Мужчина открыл кошелек.
– По-моему, он и сейчас стоит прямо за нами. Достопочтенный? Ни хрена в нем нет достопочтенного.
– Мы все еще в церкви. – Жена на миг вскинула глаза. Говорила она резко и отчетливо.
– У тебя есть мелочь?
– Rárá[126], не думаю. – Она вернулась к телефону, скользнула по экрану большим пальцем и озабоченно сжала губы трубочкой.
Глядя на вертикальный шрам, проходящий через седеющую левую бровь и задевающий веко, Эниола тщетно пытался поймать взгляд мужа. Тот закрыл кошелек. А когда еще и нажал на кнопку, Эниола оперся на машину и прижал ладонь к жужжащему наверх стеклу. Мычал и тыкал себе в грудь. Но тот лишь пожал плечами и не снимал палец с кнопки до тех пор, пока Эниола уже не прижал голову к плечу.
Муж похлопал по ноге женщину.
– Точно нет мелочи?
Та подняла лицо – и, пока она глядела, моргая, на Эниолу, он подумал, что сейчас и правда упадет в обморок. Когда их глаза встретились, он увидел искорку узнавания. С трудом сглотнул и прижал миску к груди. Это была Йейе.
– Давай спросим… – Она показала на водителя, как раз садившегося обратно.
Мужчина на заднем сиденье потер бровь со шрамом.
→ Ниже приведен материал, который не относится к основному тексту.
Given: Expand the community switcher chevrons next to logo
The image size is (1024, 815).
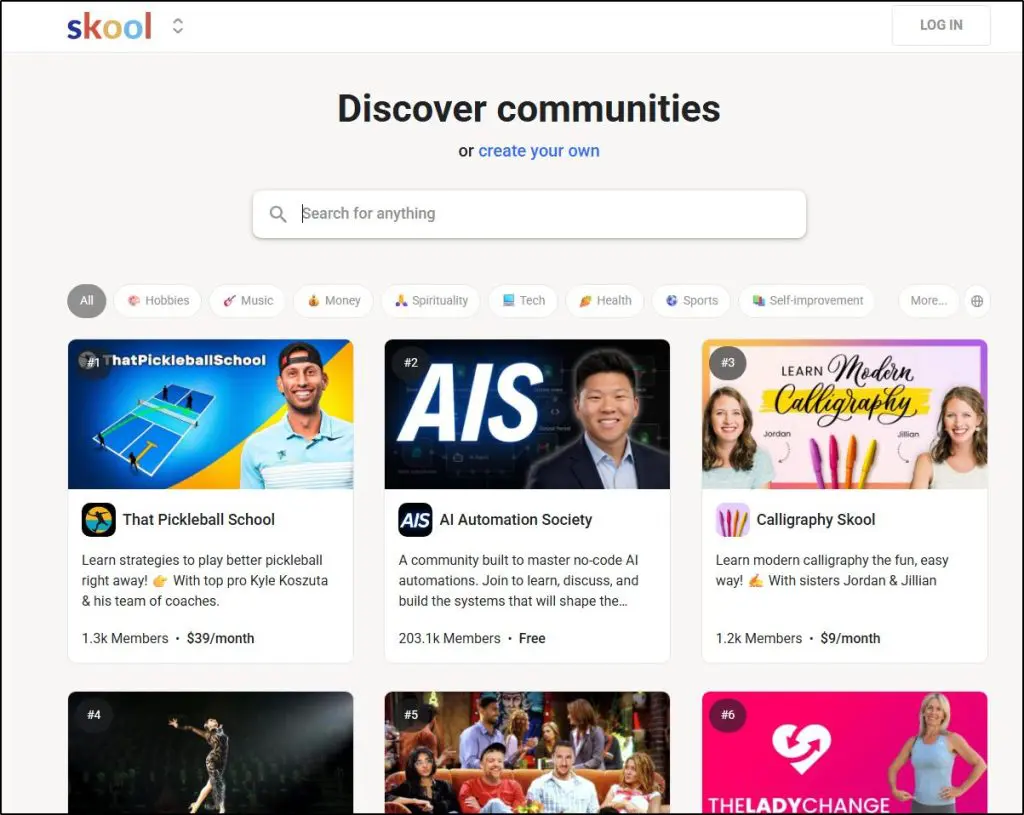Looking at the screenshot, I should pyautogui.click(x=178, y=27).
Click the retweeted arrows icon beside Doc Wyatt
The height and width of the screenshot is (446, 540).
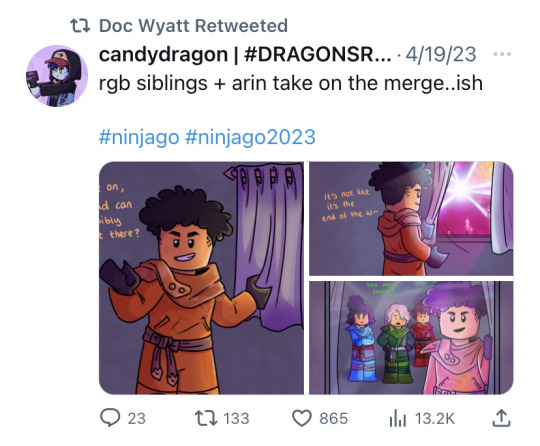coord(80,25)

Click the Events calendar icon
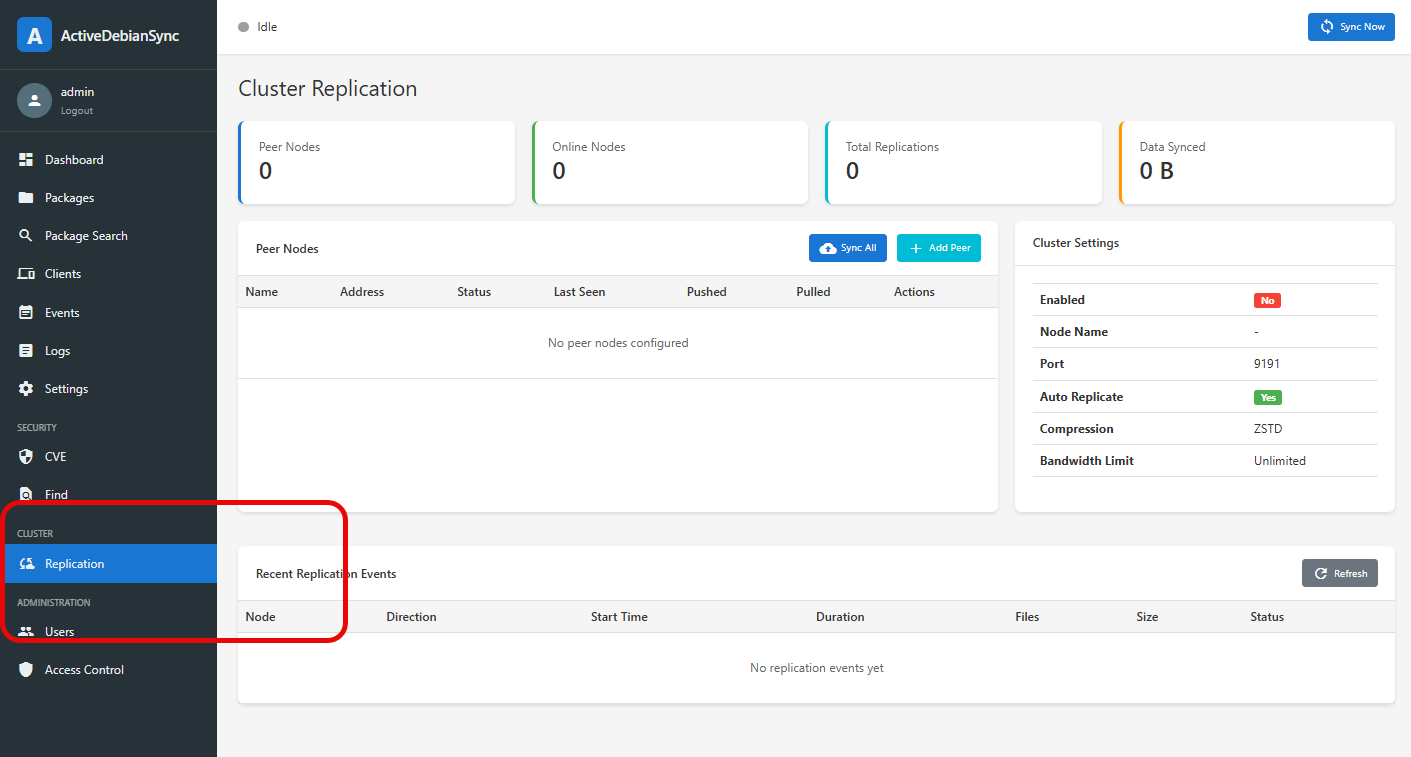pos(26,313)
– Не понимаю, почему ты не ешь земляные орехи из магазина, как все нормальные люди.
– Ọ̀gá, эти лучше, – сказал водитель, сложив на кресле рядом сразу несколько кульков.
– У тебя есть мелочь? – спросила Йейе водителя, не отрывая взгляда от лица Эниолы.
А он чувствовал, как внутри все дрожит. Ему конец. Он труп. Хотелось сорваться с места. Почему ноги не слушались?
Водитель выгнул шею, чтобы увидеть Эниолу, и расхохотался.
– Это вы ему хотите дать денег? Этому? Да он же прикидывается.
По спине Эниолы лился пот. Скоро водитель выкрикнет его имя и объявит всем, что он притворщик. Или раньше это сделает Йейе. Бежать в любом случае поздно. Его все равно догонят – не здесь, так в мастерской тети Каро.
– А ты откуда знаешь? – спросил муж Йейе.
– Я его отлично знаю. Йейе, вы помните, это же…
– Я спросила: у тебя есть мелочь? – Йейе щелкнула пальцами. – Я разве просила рассказывать истории?
– Простите, ма. Да, ма. – Водитель передал две купюры по пятьдесят найр.
Йейе взяла их, перегнулась через мужа и бросила в миску. Потом сняла шляпу и смотрела на Эниолу, пока не поднялось окно и машина не тронулась с места.